The Moments We Wait For

It happened! Today it happened!!! A moment that validated all other moments. A moment that I'd longed for, hoped for, waited for.

 It happened. Today, it happened.

I was sitting on the floor with my one year old playing with toys when it happened. There wasn't anything unusual about this interaction, we often sit and play with toys..well to be completely honest, I sit and watch HIM play with toys. But we were sitting together on the floor just the same. And then, it happened.....

My sweet little one year old crawled over to me and all by himself climbed into my lap and rested his head on my chest. He gibbered and jabbered and I just KNEW he was saying, "I love you" in his own little way.

That was it, that was the moment.

As moms there are so many things we do for our children. So many things that feel unnoticed, that seem unappreciated at times. But we do them just the same. Everyday, without fail, we continue on. Do we do it to earn love? No. Do we do it to gain our kids respect? Probably not. We do it, because we love them, and it's just what we do.

So you may be wondering why this moment was of such importance...I mean, kids crawl on their moms all the time right? Yes, he does often crawl over to me, but this time was different. I didn't have any food that he was wanting, or a toy he thought looked fun. I didn't have anything that would benefit him in that moment, he wasn't hurt or in need of comfort....It was just me, nothing more. And he chose to crawl up in my lap and give me love.

It's a really special feeling when your child says I love you without any motives, without anything to gain. Just a desire to shower  you with affection.

Yep, that was a moment that validated all the unglamorous mommy moments. That was a moment all mommy's wait for.


I wonder if this is how our Heavenly Father feels sometimes??

It's so easy to run to God when we're hurting, when we need an answered prayer and of course he loves it when we come to him regardless of the circumstances. He absolutely wants us to come to him with our hurts and with our stress. When we need comfort and provision.

But I wonder if God, like me is waiting...hoping...longing for the moment when we come to him with no motives or requests....with just a desire to shower love on HIM because he's special. Because he's our daddy. Because he's been there in all the unglamorous moments.

When things are going good, it's easy to forget that we have a GOD who desperately loves us. Who's desire is to be intricately woven into every part of who we are. I wonder sometimes, if he feels bad that we carry on our lives without him. We over look him, and forget to show him love....just because.

We were created to be in relationship with God, to know him and for him to know us.

I've learned that because God is, well..... GOD he already knows the depths of who I am. But he doesn't just want to know things because he's all knowing...he wants to know it because I've shown him, included him and invited him in.

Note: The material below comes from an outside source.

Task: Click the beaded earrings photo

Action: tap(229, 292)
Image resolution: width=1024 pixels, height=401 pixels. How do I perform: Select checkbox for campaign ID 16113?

There is a love that is shown when a hurt, crying child runs to their mommy for comfort and something special happens in that exchange. But it's an even better feeling when our child chooses to bestow love upon us, not out of reaction or need, but out of affection for who we are to them.


I think just as I loved that special moment where my precious lil boy crawled into my lap to rest his head on my chest, God desires the same from us.



A moment hoped for.....longed for....A moment that even GOD waits for.